マーガレットは頭を撃ち抜かれ即死。マリーは胸を撃たれ、瀕死の状態だった。

ぼやける視界。去っていく男達。自分のパソコンを見ると、

かろうじて画面が表示されている状態だった。

彼女は床に転がったヘッドセットに向かって、かすれる声で話しかける。

 

 

 

 

 

城戸鎮守府

 

 

「お願い、早く手当して!バケツ使って!急いで!」

 

三日月を搬送していく艦娘に真司が叫んでいると、空から声が聞こえてきた。

もちろん声の主はマリーで、彼女達の身に起きたことも、

マイクを通じて真司達に伝わっていた。

 

“ねえ、シンジ……”

 

「マリー……。なんでこうなる前にやめられなかったんだよ!

三日月ちゃんも、お前達も!!」

 

“悪いね。アタシら、こんな生き方しかできなくてサ……。でも、ゴホゴホッ!

……最期に、聞いて欲しいんだ。分かって欲しいんだ。

……アンタら、本当にヤバいことしてるってこと。

その世界を放っておくと、マジで、ヤバいんだ……。ゴフッ!せめて、閉じるだけでいい。

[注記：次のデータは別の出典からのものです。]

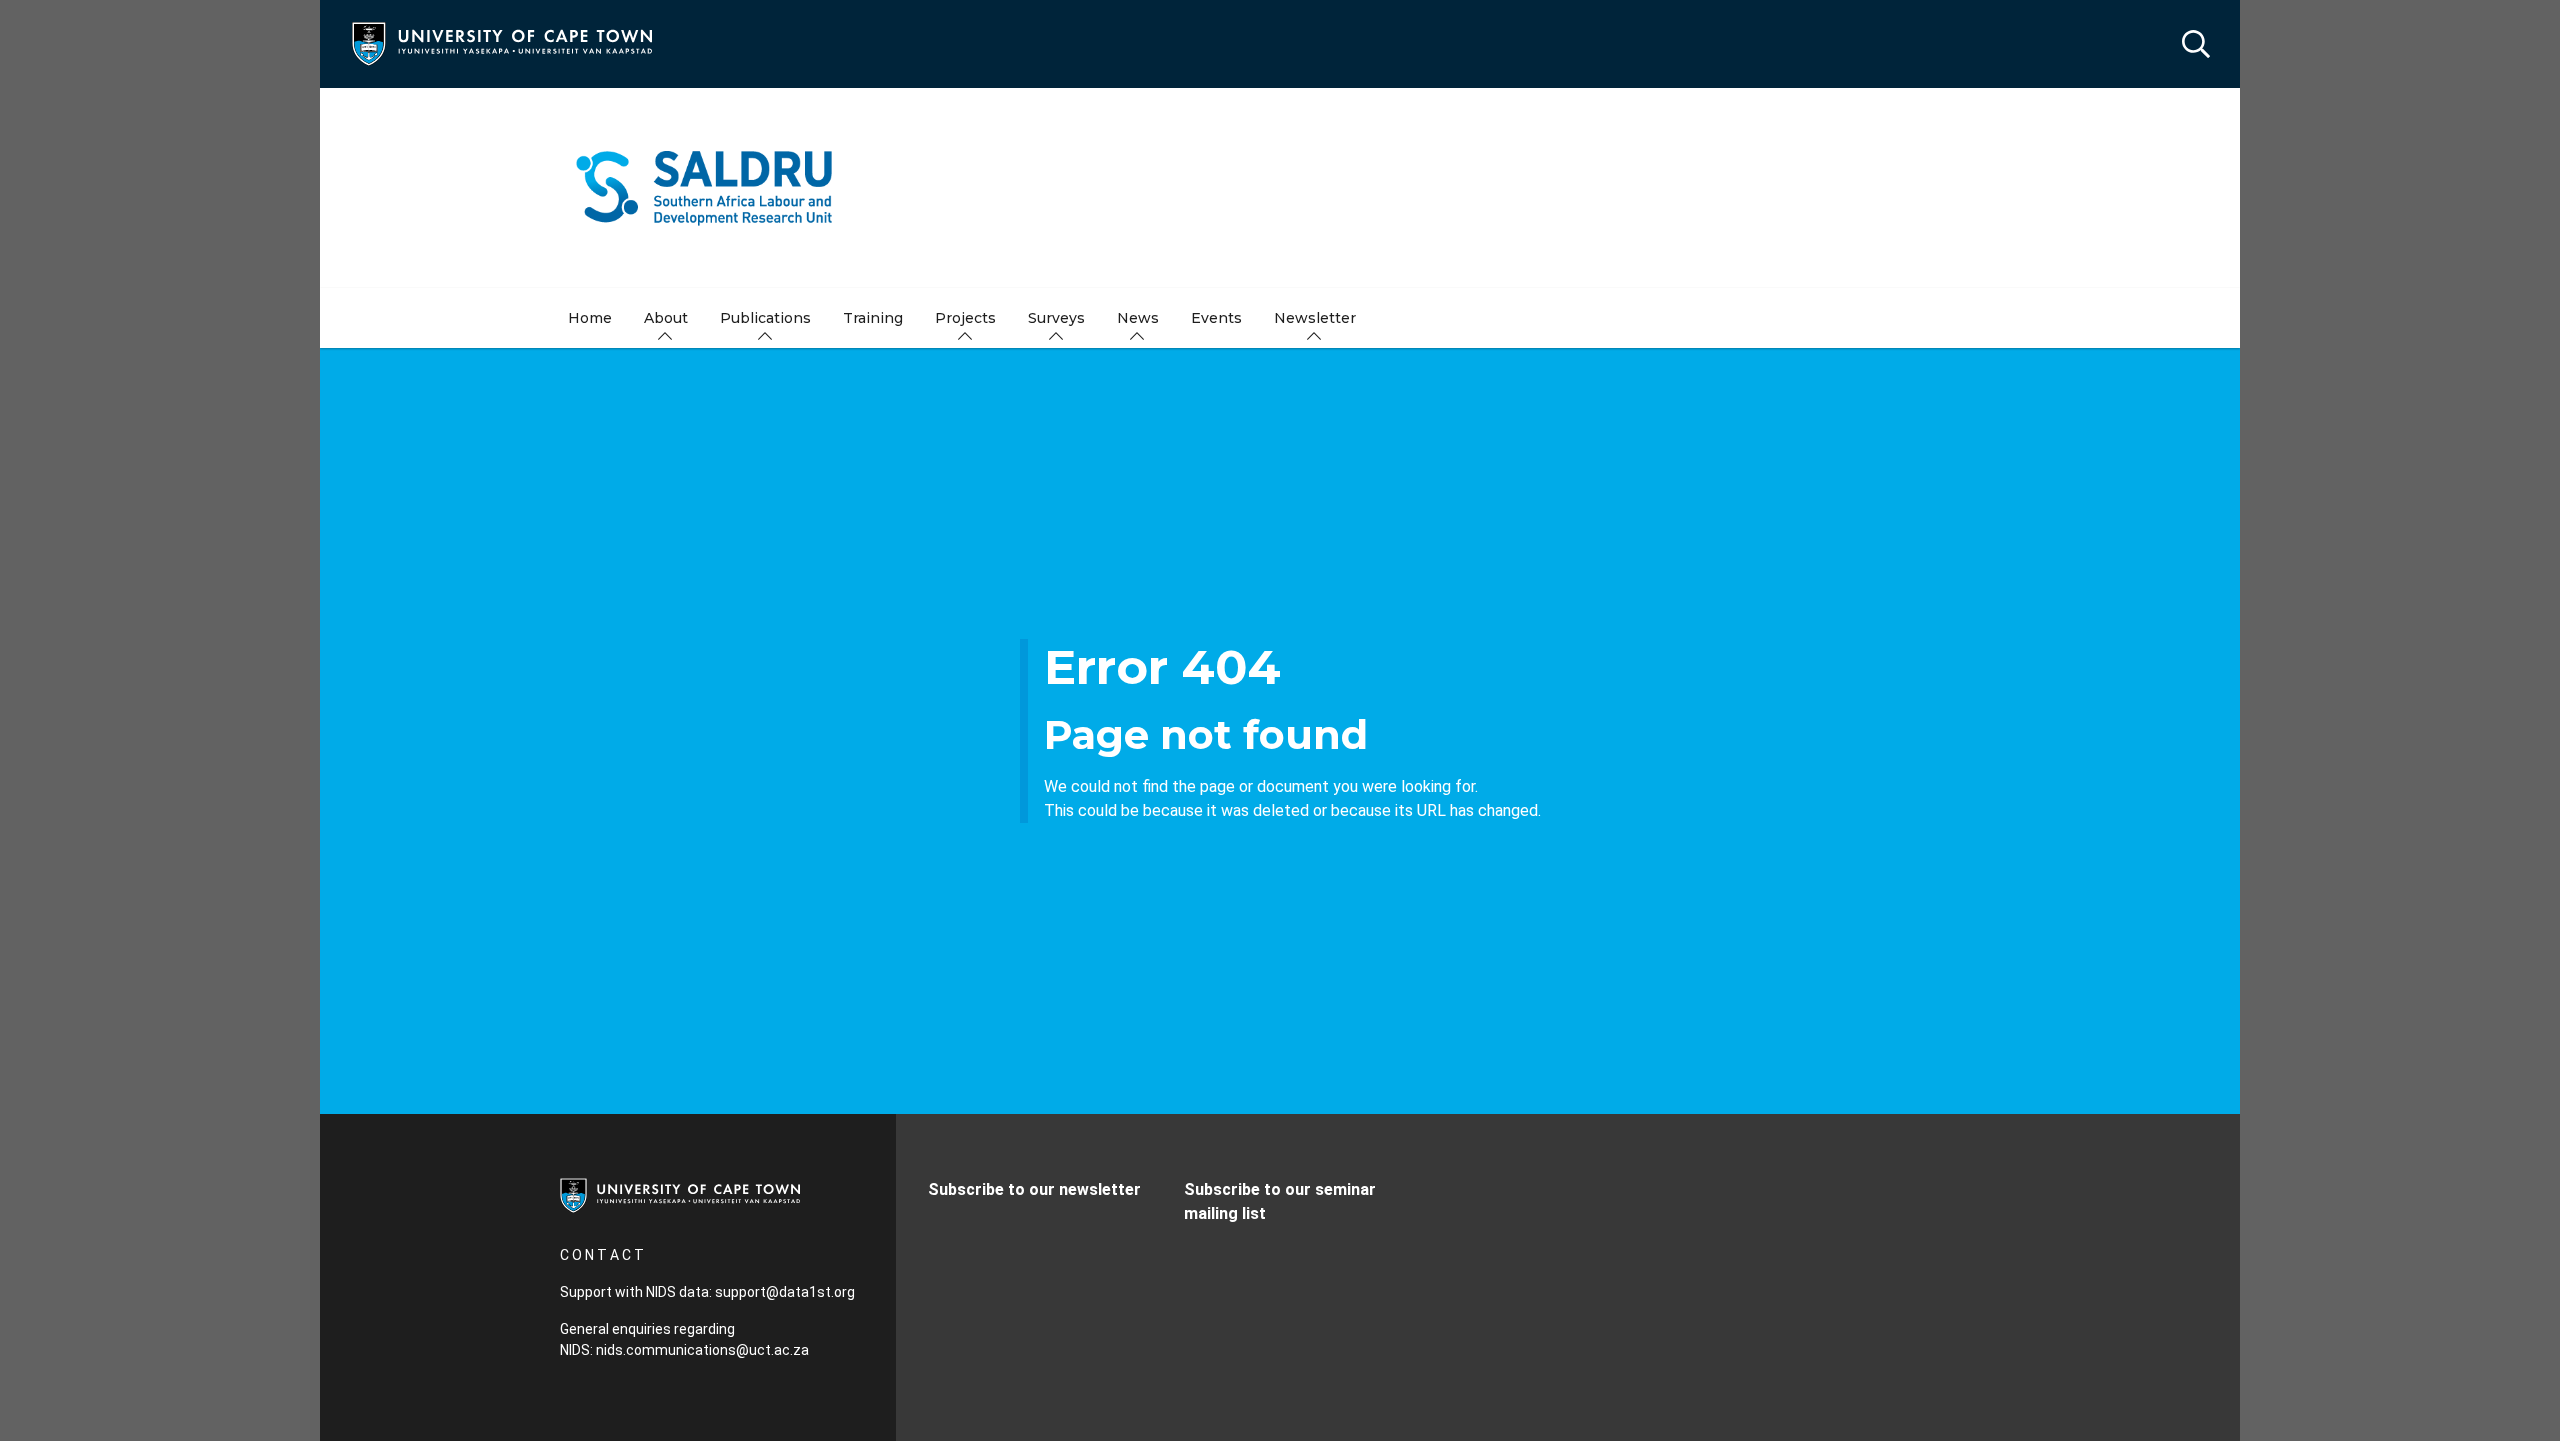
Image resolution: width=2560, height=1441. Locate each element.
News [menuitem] (1138, 318)
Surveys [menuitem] (1056, 318)
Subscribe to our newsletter (1034, 1189)
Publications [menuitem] (765, 318)
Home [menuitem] (590, 318)
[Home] (502, 42)
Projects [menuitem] (965, 318)
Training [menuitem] (873, 318)
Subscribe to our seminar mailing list (1280, 1201)
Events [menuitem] (1216, 318)
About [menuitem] (666, 318)
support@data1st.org (785, 1292)
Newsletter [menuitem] (1315, 318)
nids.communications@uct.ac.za (702, 1350)
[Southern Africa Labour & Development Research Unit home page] (1280, 188)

みんなを、守って。世界を、守ってよ。馬鹿な、女から、最期の、お願い……”

 

「おい、マリー、返事しろって!おいマリー!!」

 

もう返事はなかった。

真司は知る由もなかったが、その日、アメリカのダウンタウンにある一軒家が、

火災で焼け落ちたという。ニュースにも新聞にも載ることなく、

彼女達の戦いは幕を閉じた。真司は洋館の前で呆然と立ち尽くしていた。

 

「なんでだよ……。同じだよ。同じだったんじゃないか!」

 

みんなを助けたい、世界を守りたい。目的は同じだったのに。

仲間になれたかもしれないのに。

ただ手段を間違えた。それだけで争い、結果的に死なせることになってしまった。

 

「なんでこんなことになっちゃうんだよ!!」

 

誰もいなくなった広場で真司は何かに向かって叫んだ。